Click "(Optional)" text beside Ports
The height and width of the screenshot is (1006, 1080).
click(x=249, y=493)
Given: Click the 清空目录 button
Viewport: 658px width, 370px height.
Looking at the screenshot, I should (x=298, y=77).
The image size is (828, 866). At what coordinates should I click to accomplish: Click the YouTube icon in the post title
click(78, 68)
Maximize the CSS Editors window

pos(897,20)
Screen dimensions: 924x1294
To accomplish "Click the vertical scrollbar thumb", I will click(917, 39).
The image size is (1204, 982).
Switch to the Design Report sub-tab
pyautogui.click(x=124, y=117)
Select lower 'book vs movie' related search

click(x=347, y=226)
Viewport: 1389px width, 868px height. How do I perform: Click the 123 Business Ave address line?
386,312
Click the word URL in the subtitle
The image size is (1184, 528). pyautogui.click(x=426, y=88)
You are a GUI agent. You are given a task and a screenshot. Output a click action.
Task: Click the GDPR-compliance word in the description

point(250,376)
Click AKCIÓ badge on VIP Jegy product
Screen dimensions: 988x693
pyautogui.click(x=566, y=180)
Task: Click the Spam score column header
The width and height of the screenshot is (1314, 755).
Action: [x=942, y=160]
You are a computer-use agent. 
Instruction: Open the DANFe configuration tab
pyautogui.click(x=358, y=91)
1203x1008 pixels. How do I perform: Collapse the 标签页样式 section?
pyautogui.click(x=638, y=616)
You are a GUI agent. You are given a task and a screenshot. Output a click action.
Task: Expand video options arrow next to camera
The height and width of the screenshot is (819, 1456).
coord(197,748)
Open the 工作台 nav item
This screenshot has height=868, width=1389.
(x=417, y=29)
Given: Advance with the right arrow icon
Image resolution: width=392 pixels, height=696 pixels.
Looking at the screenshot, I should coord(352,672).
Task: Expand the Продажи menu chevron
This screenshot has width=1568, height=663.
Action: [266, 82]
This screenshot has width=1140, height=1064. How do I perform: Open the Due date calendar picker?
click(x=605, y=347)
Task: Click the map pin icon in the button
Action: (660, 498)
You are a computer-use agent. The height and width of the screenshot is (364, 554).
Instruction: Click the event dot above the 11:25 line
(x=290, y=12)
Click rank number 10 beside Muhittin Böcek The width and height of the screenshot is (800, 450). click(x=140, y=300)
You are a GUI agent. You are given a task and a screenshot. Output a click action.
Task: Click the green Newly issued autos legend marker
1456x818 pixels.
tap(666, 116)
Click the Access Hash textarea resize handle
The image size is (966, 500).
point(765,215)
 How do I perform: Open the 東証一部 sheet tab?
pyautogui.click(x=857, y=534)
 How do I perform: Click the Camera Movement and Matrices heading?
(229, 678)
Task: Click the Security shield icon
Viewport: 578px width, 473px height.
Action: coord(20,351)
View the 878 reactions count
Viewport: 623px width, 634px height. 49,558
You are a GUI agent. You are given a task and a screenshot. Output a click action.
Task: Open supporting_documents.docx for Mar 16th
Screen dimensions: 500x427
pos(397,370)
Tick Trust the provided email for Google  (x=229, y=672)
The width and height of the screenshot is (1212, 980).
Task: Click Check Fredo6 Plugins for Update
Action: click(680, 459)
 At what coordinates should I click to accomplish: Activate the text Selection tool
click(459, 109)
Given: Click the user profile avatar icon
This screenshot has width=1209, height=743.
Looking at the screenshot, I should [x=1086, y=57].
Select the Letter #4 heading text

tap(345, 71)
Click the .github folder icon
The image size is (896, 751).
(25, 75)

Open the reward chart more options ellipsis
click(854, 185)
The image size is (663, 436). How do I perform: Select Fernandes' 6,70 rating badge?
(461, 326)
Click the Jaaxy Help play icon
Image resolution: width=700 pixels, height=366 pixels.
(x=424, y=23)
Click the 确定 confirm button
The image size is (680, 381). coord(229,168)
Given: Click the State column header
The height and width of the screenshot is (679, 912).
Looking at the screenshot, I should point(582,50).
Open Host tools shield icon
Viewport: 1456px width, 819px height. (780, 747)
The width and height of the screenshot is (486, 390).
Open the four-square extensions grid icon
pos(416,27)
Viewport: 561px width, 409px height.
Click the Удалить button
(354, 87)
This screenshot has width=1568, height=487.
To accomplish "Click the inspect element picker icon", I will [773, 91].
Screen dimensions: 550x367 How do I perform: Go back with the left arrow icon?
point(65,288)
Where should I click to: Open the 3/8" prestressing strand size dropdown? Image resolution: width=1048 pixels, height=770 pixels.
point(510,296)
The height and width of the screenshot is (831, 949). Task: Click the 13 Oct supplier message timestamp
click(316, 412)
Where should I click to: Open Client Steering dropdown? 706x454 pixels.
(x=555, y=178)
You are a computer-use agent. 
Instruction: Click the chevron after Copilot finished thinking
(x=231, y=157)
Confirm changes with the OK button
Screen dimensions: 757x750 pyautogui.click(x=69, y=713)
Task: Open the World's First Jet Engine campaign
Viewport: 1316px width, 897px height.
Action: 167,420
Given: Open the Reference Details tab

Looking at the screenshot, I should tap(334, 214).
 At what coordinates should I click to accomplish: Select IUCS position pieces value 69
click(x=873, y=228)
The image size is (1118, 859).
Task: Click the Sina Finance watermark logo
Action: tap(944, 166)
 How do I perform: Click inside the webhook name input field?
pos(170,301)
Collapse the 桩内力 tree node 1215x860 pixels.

◆ ◆ ◆

Aim of the task. Would you please return all of the data exactly?

Reply to the task.
Click "(Optional)" text beside Ports
The height and width of the screenshot is (1006, 1080).
click(x=249, y=493)
Given: Click the 清空目录 button
Viewport: 658px width, 370px height.
Looking at the screenshot, I should (x=298, y=77).
The image size is (828, 866). At what coordinates should I click to accomplish: Click the YouTube icon in the post title
click(78, 68)
Maximize the CSS Editors window

pos(897,20)
Screen dimensions: 924x1294
To accomplish "Click the vertical scrollbar thumb", I will click(917, 39).
The image size is (1204, 982).
Switch to the Design Report sub-tab
pyautogui.click(x=124, y=117)
Select lower 'book vs movie' related search

click(x=347, y=226)
Viewport: 1389px width, 868px height. How do I perform: Click the 123 Business Ave address line?
386,312
Click the word URL in the subtitle
The image size is (1184, 528). pyautogui.click(x=426, y=88)
You are a GUI agent. You are given a task and a screenshot. Output a click action.
Task: Click the GDPR-compliance word in the description

point(250,376)
Click AKCIÓ badge on VIP Jegy product
Screen dimensions: 988x693
pyautogui.click(x=566, y=180)
Task: Click the Spam score column header
The width and height of the screenshot is (1314, 755).
Action: [x=942, y=160]
You are a computer-use agent. 
Instruction: Open the DANFe configuration tab
pyautogui.click(x=358, y=91)
1203x1008 pixels. How do I perform: Collapse the 标签页样式 section?
pyautogui.click(x=638, y=616)
You are a GUI agent. You are given a task and a screenshot. Output a click action.
Task: Expand video options arrow next to camera
The height and width of the screenshot is (819, 1456).
coord(197,748)
Open the 工作台 nav item
This screenshot has height=868, width=1389.
(x=417, y=29)
Given: Advance with the right arrow icon
Image resolution: width=392 pixels, height=696 pixels.
Looking at the screenshot, I should coord(352,672).
Task: Expand the Продажи menu chevron
This screenshot has width=1568, height=663.
Action: [266, 82]
This screenshot has width=1140, height=1064. How do I perform: Open the Due date calendar picker?
click(x=605, y=347)
Task: Click the map pin icon in the button
Action: (660, 498)
You are a computer-use agent. The height and width of the screenshot is (364, 554).
Instruction: Click the event dot above the 11:25 line
(x=290, y=12)
Click rank number 10 beside Muhittin Böcek The width and height of the screenshot is (800, 450). click(x=140, y=300)
You are a GUI agent. You are given a task and a screenshot. Output a click action.
Task: Click the green Newly issued autos legend marker
1456x818 pixels.
tap(666, 116)
Click the Access Hash textarea resize handle
The image size is (966, 500).
point(765,215)
 How do I perform: Open the 東証一部 sheet tab?
pyautogui.click(x=857, y=534)
 How do I perform: Click the Camera Movement and Matrices heading?
(229, 678)
Task: Click the Security shield icon
Viewport: 578px width, 473px height.
Action: coord(20,351)
View the 878 reactions count
Viewport: 623px width, 634px height. 49,558
You are a GUI agent. You are given a task and a screenshot. Output a click action.
Task: Open supporting_documents.docx for Mar 16th
Screen dimensions: 500x427
pos(397,370)
Tick Trust the provided email for Google  (x=229, y=672)
The width and height of the screenshot is (1212, 980).
Task: Click Check Fredo6 Plugins for Update
Action: click(680, 459)
 At what coordinates should I click to accomplish: Activate the text Selection tool
click(459, 109)
Given: Click the user profile avatar icon
This screenshot has width=1209, height=743.
Looking at the screenshot, I should [x=1086, y=57].
Select the Letter #4 heading text

tap(345, 71)
Click the .github folder icon
The image size is (896, 751).
(25, 75)

Open the reward chart more options ellipsis
click(854, 185)
The image size is (663, 436). How do I perform: Select Fernandes' 6,70 rating badge?
(461, 326)
Click the Jaaxy Help play icon
Image resolution: width=700 pixels, height=366 pixels.
(x=424, y=23)
Click the 确定 confirm button
The image size is (680, 381). coord(229,168)
Given: Click the State column header
The height and width of the screenshot is (679, 912).
Looking at the screenshot, I should point(582,50).
Open Host tools shield icon
Viewport: 1456px width, 819px height. (780, 747)
The width and height of the screenshot is (486, 390).
Open the four-square extensions grid icon
pos(416,27)
Viewport: 561px width, 409px height.
Click the Удалить button
(354, 87)
This screenshot has width=1568, height=487.
To accomplish "Click the inspect element picker icon", I will [773, 91].
Screen dimensions: 550x367 How do I perform: Go back with the left arrow icon?
point(65,288)
Where should I click to: Open the 3/8" prestressing strand size dropdown? Image resolution: width=1048 pixels, height=770 pixels.
point(510,296)
The height and width of the screenshot is (831, 949). Task: Click the 13 Oct supplier message timestamp
click(316, 412)
Where should I click to: Open Client Steering dropdown? 706x454 pixels.
(x=555, y=178)
You are a computer-use agent. 
Instruction: Click the chevron after Copilot finished thinking
(x=231, y=157)
Confirm changes with the OK button
Screen dimensions: 757x750 pyautogui.click(x=69, y=713)
Task: Open the World's First Jet Engine campaign
Viewport: 1316px width, 897px height.
Action: 167,420
Given: Open the Reference Details tab

Looking at the screenshot, I should tap(334, 214).
 At what coordinates should I click to accomplish: Select IUCS position pieces value 69
click(x=873, y=228)
The image size is (1118, 859).
Task: Click the Sina Finance watermark logo
Action: tap(944, 166)
 How do I perform: Click inside the webhook name input field?
pos(170,301)
Collapse the 桩内力 tree node 1215x860 pixels.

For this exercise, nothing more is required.